M. Marx: Jusqu'à 13 heures.

M. Johnson (Anjou): ...jusqu'à 13 heures, sauf qu'il y a la Commission des droits de la personne. Je pensais qu'on devait couvrir cela aussi. C'est cela, l'entente.

M. Marx: J'ai deux questions dans ce programme et après cela on peut passer à l'autre.

M. Johnson (Anjou): D'accord.

M. Marx: Cela peut être très vite. L'an dernier, le ministre a promis de faire quelque chose en ce qui concerne les critères de taille et de poids des policiers. Est-ce que le ministre est au courant que le gouvernement a donné un contrat de 59 000 $ à des professeurs de l'Université Laval pour faire une étude sur cette question? Donc, douze mois plus tard, où est-ce que nous en sommes? Nous sommes au niveau d'une autre étude à 59 000 $.

M. Johnson (Anjou): Là-dessus, M. le Président, si vous me le permettez, sur cette question, effectivement, le député avait souligné cela. J'ai demandé à la Commission de police, à ce moment, dans le contexte où je sais qu'elle doit revoir ses normes d'embauche, en vertu de la loi... Oui?

Le Président (M. Gagnon): Excusez-moi, M. le ministre. Compte tenu qu'on doit entendre les représentants de la protection civile d'ici une heure, cette question-là se rapporte aux engagements financiers. Je veux bien accepter cette question sur un contrat, mais j'ai l'impression qu'on pourra reprendre la même question aux engagements financiers.

M. Johnson (Anjou): Je veux bien laisser cela à la discrétion de notre collègue de D'Arcy McGee, s'il veut en disposer immédiatement ou plus tard avec les conséquences que cela a sur notre horaire, mais il s'agit essentiellement... C'est une question qu'il avait posée l'an dernier et j'avais demandé à la Commission de police

de se préoccuper de cette question. Le juge Gosselin, président de la Commission de police, pourrait dire où en est ce dossier. Je pense que l'aspect du contrat... C'est un des aspects, oui...

M. Gosselin (Roger): II est exact qu'un contrat a été confié à des spécialistes de l'Université Laval en vue d'élaborer des normes et des tests d'aptitude physique auxquels seraient soumis les candidats à la fonction policière et, une fois ces tests élaborés et complétés, dans le but que les normes soient en relation avec les fonctions policières, il sera possible de modifier les normes relatives à la taille et au poids.

Il faut dire que cette étude a été confiée par l'Office des ressources humaines du Québec et que nous avions intérêt à joindre nos efforts à ceux de l'Office des ressources humaines parce qu'il fallait, de toute façon, élaborer des tests pour les constables spéciaux et les agents de la paix à l'emploi du gouvernement.
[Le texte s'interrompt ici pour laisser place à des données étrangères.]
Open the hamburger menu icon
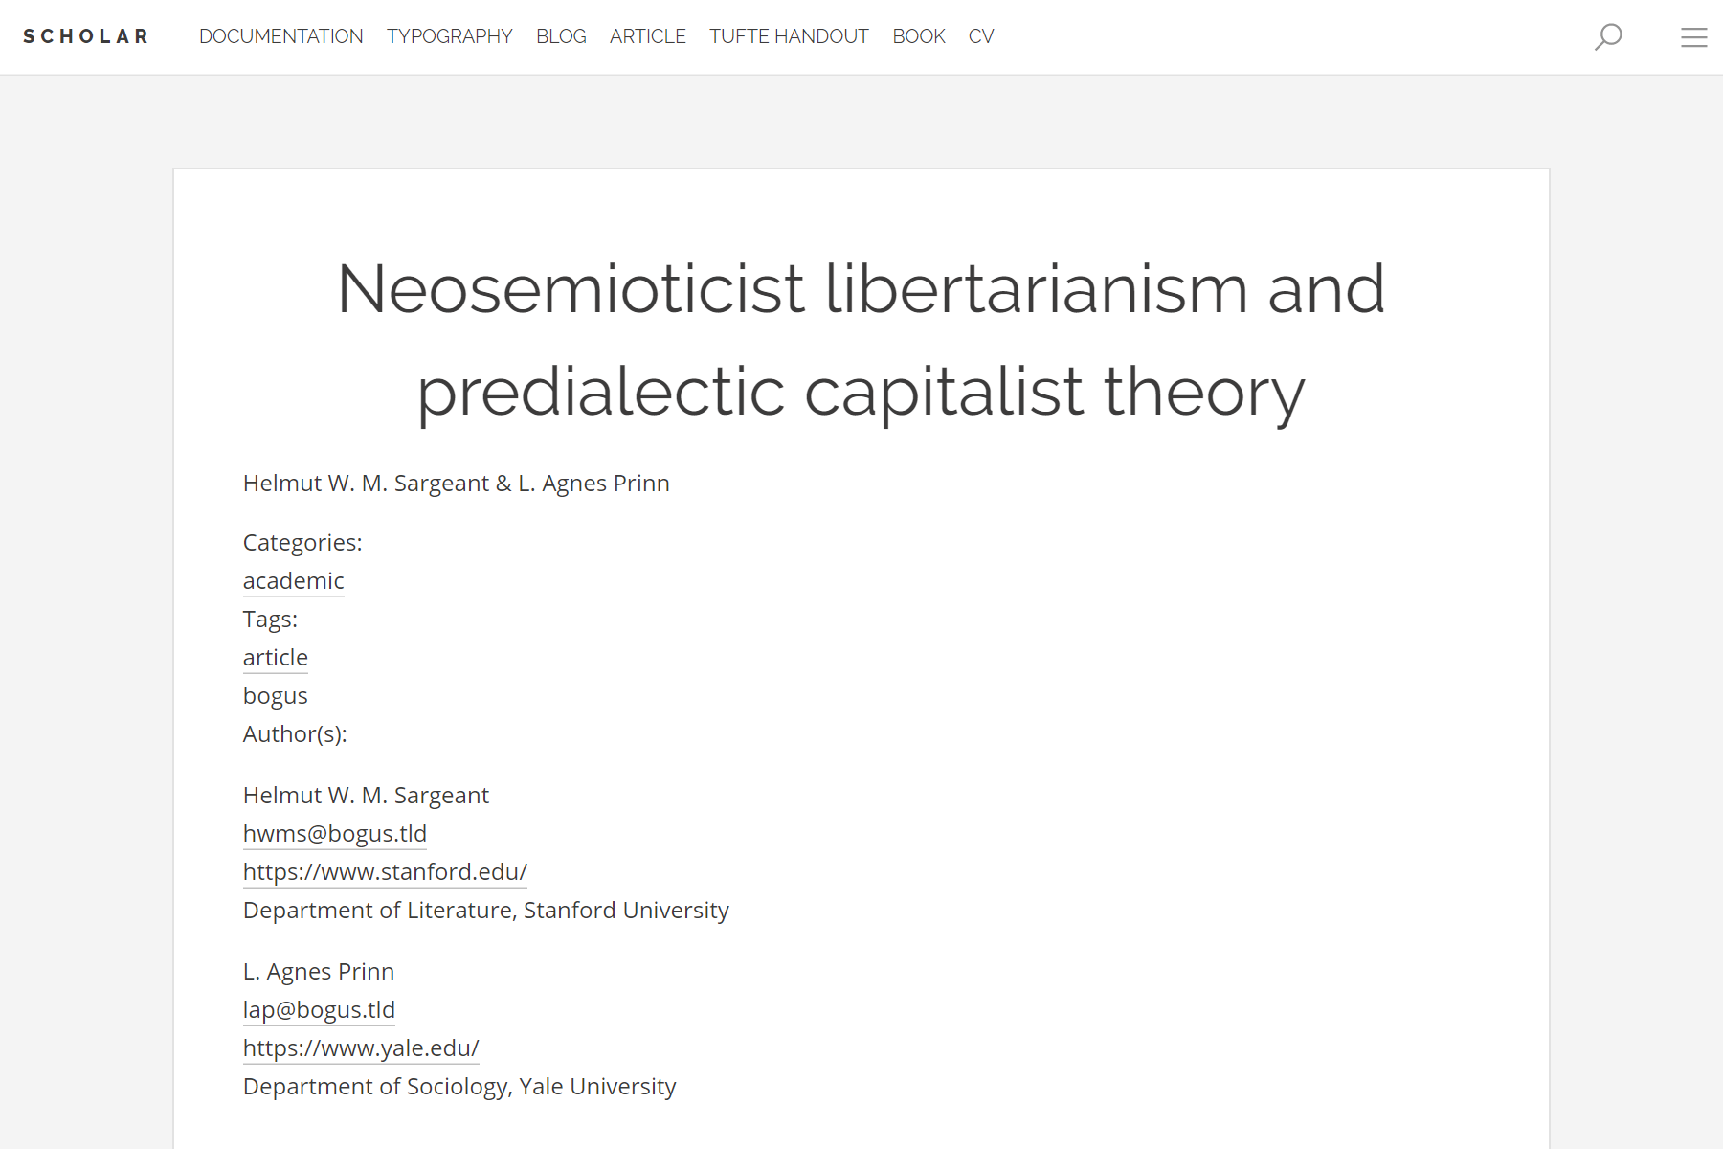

Les travaux sont en cours, le délai prévu pour compléter ces travaux sera au cours de l'été qui vient. Déjà, des policiers et policières ont été soumis à des tests et des spécialistes les ont accompagnés dans l'exécution de leurs fonctions policières. Ils ont été munis d'appareils spéciaux pour mesurer leurs réactions cardiaques et nous croyons que nous pourrons avoir des normes d'embauche qui soient susceptibles d'être maintenues par les tribunaux advenant qu'elles soient contestées.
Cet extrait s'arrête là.